AIM OF THE EXERCISE. Every entry must be duplicated precisely as written.

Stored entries
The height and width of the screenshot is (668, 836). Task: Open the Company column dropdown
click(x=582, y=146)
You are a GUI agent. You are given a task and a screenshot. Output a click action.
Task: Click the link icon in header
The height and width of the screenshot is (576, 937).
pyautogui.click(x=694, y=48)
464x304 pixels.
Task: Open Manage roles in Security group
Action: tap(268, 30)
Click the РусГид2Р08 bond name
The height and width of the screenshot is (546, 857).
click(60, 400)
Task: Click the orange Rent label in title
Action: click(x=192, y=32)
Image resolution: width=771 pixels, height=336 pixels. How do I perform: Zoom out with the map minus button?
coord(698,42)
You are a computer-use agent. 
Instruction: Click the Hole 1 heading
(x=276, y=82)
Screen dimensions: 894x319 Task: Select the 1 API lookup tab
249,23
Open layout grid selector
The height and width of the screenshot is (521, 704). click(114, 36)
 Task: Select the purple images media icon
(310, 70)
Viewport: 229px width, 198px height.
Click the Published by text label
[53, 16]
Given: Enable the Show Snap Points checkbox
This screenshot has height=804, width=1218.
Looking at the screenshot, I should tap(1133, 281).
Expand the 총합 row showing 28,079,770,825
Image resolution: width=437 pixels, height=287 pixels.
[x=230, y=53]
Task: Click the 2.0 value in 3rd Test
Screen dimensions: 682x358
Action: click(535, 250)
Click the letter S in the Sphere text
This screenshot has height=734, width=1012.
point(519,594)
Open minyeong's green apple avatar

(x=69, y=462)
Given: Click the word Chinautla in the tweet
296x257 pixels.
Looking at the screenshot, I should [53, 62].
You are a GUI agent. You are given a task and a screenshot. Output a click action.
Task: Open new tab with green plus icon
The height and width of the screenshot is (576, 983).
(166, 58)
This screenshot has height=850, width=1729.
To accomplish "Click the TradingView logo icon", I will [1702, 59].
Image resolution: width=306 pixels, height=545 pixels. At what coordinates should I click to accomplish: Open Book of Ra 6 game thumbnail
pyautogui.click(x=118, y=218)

TASK RESPONSE.
The height and width of the screenshot is (668, 836). Task: Open the Company column dropdown
click(x=582, y=146)
You are a GUI agent. You are given a task and a screenshot. Output a click action.
Task: Click the link icon in header
The height and width of the screenshot is (576, 937).
pyautogui.click(x=694, y=48)
464x304 pixels.
Task: Open Manage roles in Security group
Action: tap(268, 30)
Click the РусГид2Р08 bond name
The height and width of the screenshot is (546, 857).
click(60, 400)
Task: Click the orange Rent label in title
Action: click(x=192, y=32)
Image resolution: width=771 pixels, height=336 pixels. How do I perform: Zoom out with the map minus button?
coord(698,42)
You are a computer-use agent. 
Instruction: Click the Hole 1 heading
(x=276, y=82)
Screen dimensions: 894x319 Task: Select the 1 API lookup tab
249,23
Open layout grid selector
The height and width of the screenshot is (521, 704). click(114, 36)
 Task: Select the purple images media icon
(310, 70)
Viewport: 229px width, 198px height.
Click the Published by text label
[53, 16]
Given: Enable the Show Snap Points checkbox
This screenshot has height=804, width=1218.
Looking at the screenshot, I should tap(1133, 281).
Expand the 총합 row showing 28,079,770,825
Image resolution: width=437 pixels, height=287 pixels.
[x=230, y=53]
Task: Click the 2.0 value in 3rd Test
Screen dimensions: 682x358
Action: click(535, 250)
Click the letter S in the Sphere text
This screenshot has height=734, width=1012.
point(519,594)
Open minyeong's green apple avatar

(x=69, y=462)
Given: Click the word Chinautla in the tweet
296x257 pixels.
Looking at the screenshot, I should [53, 62].
You are a GUI agent. You are given a task and a screenshot. Output a click action.
Task: Open new tab with green plus icon
The height and width of the screenshot is (576, 983).
(166, 58)
This screenshot has height=850, width=1729.
To accomplish "Click the TradingView logo icon", I will [1702, 59].
Image resolution: width=306 pixels, height=545 pixels. At what coordinates should I click to accomplish: Open Book of Ra 6 game thumbnail
pyautogui.click(x=118, y=218)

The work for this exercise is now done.